You can use clones. For example:
--@settings
----my-shared-settings
------...
----some-specific-settings-for-this-outline
------....

--@file my-shared-settings-somewhere.txt
----my-shared-settings

where `my-shared-settings` node is cloned from the @file subtree.

Quite often I use some script to combine some nodes, process them and 
generate some output file. And such script I put in a node with the 
following headline: `@button n-save @key=Ctrl-s`. Then whenever I open this 
outline and whenever I hit Ctrl-s to save the outline, this script is 
executed.
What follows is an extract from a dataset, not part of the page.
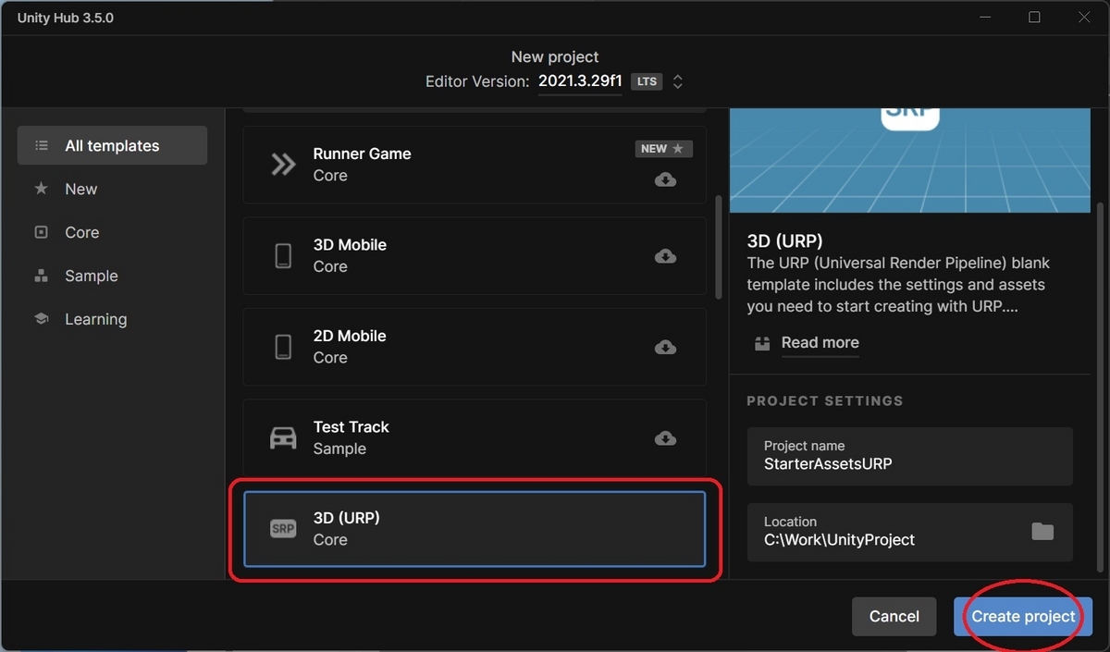Screen dimensions: 1110x652
Task: Download the Runner Game template
Action: click(664, 179)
Of course I put in this script `c.save()` call and on every save 
my files are regenerated. 

When working for a web I often use Coffeescript, some html template 
generators like Pug, Sass for generating css files, ... Now all of these 
command line tools have watching mode where they watch folders for file 
changes and whenever source file is changed they regenerate the output 
file. But then you also need to run some packaging tool to bundle all 
generated files. Instead of watching for file changes, my script bound to 
Ctrl-s regenerate source files in memory and without saving them execute 
suitable tool only on changed sources and produced outputs bundle in the 
final file. This makes the whole process much faster.
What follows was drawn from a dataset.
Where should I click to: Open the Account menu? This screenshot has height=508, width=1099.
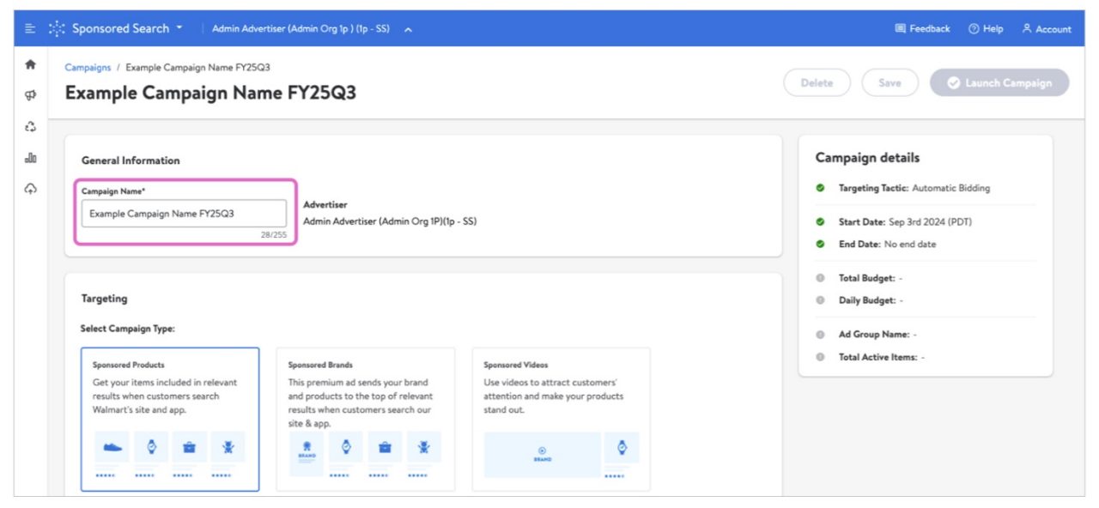pos(1047,29)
Attached to this message is a Leo file that I have extracted from one of my 
projects. I hope that I didn't miss anything that the script require. 

In the outline you can find build server implemented in Coffeescript. You 
have to use npm or yarn to install necessary modules for this server to 
work. Once installed you start server by executing `coffee 
tools/build-server.coffee and it will start listening on port 8011. The 
script bound to Ctrl-s will search outline for nodes with the headlines 
like: @vendor, @pug, @coffee, @bulma and for each found node, it checks if 
the content of this node and its subtree has changed since last time and if 
it is, this content is sent to build server which transforms the source and 
returns result that script writes to output file. 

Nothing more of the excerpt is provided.